▸ **TASK PROMPT**
Reproduce the entries word for word, everything from their first line down to the line containing "Looking at the screenshot, I should (944, 464).", including that line.

•••••

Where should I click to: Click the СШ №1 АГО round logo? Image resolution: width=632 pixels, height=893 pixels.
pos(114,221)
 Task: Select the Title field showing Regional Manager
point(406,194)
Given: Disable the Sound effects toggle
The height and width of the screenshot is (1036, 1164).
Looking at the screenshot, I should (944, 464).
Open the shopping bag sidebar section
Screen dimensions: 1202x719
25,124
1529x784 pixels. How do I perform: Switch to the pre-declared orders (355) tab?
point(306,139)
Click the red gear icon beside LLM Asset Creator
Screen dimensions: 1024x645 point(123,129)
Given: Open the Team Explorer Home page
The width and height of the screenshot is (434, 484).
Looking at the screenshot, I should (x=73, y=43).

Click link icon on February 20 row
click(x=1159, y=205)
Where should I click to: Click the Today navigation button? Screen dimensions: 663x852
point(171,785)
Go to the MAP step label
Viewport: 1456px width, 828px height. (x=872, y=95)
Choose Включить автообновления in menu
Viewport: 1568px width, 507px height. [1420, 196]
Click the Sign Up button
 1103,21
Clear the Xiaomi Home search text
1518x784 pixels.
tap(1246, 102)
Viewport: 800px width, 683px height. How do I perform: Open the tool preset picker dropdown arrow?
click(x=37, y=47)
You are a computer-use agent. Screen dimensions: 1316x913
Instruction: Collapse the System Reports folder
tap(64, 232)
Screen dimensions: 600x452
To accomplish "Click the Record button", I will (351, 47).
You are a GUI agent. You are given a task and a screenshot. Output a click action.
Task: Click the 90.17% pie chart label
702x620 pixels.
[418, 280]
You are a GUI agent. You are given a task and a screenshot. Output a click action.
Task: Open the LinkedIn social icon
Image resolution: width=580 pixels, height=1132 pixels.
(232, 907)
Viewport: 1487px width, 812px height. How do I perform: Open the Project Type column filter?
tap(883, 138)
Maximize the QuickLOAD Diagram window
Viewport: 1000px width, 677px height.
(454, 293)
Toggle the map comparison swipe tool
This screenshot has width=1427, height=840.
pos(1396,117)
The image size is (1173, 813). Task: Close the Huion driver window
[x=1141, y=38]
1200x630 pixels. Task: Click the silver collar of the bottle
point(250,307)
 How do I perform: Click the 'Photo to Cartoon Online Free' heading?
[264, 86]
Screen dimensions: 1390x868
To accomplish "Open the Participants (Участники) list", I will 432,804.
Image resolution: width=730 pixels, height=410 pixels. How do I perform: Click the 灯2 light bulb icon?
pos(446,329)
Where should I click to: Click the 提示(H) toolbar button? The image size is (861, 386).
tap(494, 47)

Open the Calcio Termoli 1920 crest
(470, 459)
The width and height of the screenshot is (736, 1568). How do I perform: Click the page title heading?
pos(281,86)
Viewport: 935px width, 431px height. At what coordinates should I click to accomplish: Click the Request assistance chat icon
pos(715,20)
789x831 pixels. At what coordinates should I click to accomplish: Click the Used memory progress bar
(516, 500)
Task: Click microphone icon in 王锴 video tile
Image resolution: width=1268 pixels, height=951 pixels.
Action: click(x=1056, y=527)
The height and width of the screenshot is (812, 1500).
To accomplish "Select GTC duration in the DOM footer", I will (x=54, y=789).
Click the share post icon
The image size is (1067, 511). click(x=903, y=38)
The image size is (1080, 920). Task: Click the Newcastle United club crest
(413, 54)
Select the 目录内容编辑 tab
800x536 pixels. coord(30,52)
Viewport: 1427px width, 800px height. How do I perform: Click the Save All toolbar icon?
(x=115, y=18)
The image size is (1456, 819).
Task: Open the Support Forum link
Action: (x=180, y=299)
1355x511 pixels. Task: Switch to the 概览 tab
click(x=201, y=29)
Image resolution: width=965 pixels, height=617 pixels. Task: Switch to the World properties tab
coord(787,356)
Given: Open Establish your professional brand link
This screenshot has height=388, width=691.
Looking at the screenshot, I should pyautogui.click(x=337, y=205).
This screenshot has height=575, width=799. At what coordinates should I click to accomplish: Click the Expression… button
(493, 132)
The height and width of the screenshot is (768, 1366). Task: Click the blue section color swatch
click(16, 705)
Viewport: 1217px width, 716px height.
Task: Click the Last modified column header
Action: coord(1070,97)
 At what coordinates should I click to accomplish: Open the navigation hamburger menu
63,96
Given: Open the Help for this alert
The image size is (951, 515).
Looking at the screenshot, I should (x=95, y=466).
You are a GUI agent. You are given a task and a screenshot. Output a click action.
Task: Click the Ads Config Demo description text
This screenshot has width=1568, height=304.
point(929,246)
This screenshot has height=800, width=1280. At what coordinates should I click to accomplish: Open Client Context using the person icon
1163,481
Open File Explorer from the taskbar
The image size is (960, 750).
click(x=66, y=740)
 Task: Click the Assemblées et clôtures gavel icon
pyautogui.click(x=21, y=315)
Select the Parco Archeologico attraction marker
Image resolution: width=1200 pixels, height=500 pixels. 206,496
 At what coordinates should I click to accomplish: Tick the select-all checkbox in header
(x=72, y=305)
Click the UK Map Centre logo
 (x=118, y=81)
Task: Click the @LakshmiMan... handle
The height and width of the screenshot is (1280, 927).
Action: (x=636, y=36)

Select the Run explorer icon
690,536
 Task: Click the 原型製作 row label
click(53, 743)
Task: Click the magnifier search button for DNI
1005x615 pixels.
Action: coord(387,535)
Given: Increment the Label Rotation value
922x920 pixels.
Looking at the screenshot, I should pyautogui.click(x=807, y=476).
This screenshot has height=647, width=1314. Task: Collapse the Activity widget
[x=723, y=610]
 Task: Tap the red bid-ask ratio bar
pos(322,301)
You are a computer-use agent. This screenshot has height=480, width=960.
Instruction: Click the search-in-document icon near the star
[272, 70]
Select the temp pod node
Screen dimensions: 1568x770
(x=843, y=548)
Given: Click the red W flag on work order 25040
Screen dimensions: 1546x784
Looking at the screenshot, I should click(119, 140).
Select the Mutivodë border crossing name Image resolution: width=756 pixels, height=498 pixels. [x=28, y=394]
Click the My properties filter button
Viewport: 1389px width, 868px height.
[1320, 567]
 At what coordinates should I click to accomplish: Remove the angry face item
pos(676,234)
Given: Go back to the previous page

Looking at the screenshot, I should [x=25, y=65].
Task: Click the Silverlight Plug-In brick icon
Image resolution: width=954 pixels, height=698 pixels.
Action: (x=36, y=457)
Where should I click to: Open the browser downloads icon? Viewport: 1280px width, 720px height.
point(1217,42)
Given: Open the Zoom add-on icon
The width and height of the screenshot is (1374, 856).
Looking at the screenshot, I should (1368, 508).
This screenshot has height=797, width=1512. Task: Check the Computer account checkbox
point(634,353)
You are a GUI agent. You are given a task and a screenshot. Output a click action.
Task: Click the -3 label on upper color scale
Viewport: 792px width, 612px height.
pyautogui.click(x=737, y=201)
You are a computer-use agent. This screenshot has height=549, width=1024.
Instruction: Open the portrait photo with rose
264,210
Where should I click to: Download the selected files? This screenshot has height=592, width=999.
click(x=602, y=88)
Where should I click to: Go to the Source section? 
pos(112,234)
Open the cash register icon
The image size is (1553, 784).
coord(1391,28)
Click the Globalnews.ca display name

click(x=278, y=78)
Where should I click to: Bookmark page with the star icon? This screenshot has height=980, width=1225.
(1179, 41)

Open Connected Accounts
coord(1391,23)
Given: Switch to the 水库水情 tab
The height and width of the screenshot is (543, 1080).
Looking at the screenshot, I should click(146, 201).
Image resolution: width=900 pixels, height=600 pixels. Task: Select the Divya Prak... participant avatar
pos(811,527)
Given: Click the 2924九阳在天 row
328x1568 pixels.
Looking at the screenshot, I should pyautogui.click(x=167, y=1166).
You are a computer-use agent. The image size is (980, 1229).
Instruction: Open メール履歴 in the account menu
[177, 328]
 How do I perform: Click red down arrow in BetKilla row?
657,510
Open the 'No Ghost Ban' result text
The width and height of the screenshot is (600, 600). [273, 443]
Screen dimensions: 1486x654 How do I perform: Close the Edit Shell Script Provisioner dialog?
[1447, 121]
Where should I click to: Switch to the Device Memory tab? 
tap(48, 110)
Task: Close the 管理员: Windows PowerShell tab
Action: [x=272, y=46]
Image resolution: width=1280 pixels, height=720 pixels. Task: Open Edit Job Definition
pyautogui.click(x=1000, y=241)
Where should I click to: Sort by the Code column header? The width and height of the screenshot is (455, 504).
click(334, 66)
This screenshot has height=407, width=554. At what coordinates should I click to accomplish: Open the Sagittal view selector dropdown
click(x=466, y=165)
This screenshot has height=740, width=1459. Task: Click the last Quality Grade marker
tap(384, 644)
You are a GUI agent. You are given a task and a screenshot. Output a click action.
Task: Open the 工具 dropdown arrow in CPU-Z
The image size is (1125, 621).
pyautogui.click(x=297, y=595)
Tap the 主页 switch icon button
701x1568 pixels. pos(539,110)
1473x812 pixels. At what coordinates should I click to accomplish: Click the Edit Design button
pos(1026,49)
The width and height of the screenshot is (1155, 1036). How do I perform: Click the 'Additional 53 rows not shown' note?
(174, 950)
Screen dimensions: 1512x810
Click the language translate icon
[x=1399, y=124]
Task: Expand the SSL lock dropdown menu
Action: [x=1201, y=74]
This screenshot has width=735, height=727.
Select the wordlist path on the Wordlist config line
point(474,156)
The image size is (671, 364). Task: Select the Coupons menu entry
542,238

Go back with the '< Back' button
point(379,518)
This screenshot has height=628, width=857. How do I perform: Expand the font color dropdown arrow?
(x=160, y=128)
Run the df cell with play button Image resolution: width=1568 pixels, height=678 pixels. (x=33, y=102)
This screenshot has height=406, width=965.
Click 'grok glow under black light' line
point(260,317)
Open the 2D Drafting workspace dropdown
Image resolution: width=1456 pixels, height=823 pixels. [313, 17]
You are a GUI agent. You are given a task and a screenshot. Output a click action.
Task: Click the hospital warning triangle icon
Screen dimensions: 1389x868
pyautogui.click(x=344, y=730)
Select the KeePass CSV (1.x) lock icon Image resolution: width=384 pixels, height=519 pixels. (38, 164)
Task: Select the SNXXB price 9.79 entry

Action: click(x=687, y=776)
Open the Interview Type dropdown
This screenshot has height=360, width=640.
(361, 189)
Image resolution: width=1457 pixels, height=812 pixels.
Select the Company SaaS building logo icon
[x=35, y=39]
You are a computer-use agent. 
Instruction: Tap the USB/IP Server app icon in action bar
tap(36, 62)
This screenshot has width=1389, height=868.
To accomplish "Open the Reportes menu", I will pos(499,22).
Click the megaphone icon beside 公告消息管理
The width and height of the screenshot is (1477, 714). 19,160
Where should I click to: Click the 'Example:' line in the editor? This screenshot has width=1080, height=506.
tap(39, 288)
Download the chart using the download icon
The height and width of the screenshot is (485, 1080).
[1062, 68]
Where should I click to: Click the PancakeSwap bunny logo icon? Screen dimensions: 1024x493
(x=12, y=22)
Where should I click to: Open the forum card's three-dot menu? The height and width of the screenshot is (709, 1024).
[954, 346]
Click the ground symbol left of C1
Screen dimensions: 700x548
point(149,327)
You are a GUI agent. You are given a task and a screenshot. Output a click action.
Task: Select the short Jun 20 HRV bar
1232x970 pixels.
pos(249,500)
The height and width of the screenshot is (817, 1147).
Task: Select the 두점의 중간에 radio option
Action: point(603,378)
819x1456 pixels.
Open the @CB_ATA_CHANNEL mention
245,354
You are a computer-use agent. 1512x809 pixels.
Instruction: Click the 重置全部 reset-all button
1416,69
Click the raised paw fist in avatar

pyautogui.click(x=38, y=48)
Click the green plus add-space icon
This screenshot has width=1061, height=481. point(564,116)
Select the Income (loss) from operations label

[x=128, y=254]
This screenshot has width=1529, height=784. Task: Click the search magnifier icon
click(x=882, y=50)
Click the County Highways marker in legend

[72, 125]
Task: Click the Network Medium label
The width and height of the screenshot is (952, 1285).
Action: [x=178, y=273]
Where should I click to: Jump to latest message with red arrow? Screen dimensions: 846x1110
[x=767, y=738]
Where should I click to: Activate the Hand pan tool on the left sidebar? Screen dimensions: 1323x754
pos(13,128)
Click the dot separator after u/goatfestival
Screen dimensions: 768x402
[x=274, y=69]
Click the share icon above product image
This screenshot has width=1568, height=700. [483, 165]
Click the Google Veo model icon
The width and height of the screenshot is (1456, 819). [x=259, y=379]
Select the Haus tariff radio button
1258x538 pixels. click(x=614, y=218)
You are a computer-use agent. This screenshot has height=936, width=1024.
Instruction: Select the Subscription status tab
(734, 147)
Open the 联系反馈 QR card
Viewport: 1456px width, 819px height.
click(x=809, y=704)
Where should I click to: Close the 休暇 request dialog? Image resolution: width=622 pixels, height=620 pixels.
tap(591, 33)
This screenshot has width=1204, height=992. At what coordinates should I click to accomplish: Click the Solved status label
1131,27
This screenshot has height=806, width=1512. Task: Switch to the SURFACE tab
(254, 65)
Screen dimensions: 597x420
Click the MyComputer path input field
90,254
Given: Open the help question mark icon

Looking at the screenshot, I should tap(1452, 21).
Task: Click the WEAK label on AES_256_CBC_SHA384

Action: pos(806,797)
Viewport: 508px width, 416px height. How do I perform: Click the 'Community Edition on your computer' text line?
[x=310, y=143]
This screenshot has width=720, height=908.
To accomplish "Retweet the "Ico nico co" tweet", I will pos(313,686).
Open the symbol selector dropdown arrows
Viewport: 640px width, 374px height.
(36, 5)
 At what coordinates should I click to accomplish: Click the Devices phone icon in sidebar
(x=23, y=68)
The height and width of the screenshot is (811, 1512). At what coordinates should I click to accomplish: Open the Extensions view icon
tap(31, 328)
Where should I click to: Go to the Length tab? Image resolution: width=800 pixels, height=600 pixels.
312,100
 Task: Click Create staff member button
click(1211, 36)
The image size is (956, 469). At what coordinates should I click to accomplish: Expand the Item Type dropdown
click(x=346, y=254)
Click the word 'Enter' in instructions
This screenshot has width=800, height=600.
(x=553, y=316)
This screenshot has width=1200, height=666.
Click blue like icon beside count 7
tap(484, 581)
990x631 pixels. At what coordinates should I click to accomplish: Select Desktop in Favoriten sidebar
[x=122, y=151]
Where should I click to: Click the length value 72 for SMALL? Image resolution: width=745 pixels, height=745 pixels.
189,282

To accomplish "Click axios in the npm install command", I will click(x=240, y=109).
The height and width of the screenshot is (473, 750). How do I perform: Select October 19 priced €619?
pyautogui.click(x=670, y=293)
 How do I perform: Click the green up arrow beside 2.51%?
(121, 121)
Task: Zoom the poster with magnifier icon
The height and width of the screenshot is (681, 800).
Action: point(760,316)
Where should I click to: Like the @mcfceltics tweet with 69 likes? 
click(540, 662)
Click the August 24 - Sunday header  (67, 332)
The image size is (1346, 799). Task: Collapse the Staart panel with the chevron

•••••

▸ **OUTPUT OF THE TASK**
Where should I click to: Click the СШ №1 АГО round logo? Image resolution: width=632 pixels, height=893 pixels.
pos(114,221)
 Task: Select the Title field showing Regional Manager
point(406,194)
Given: Disable the Sound effects toggle
The height and width of the screenshot is (1036, 1164).
Looking at the screenshot, I should (944, 464).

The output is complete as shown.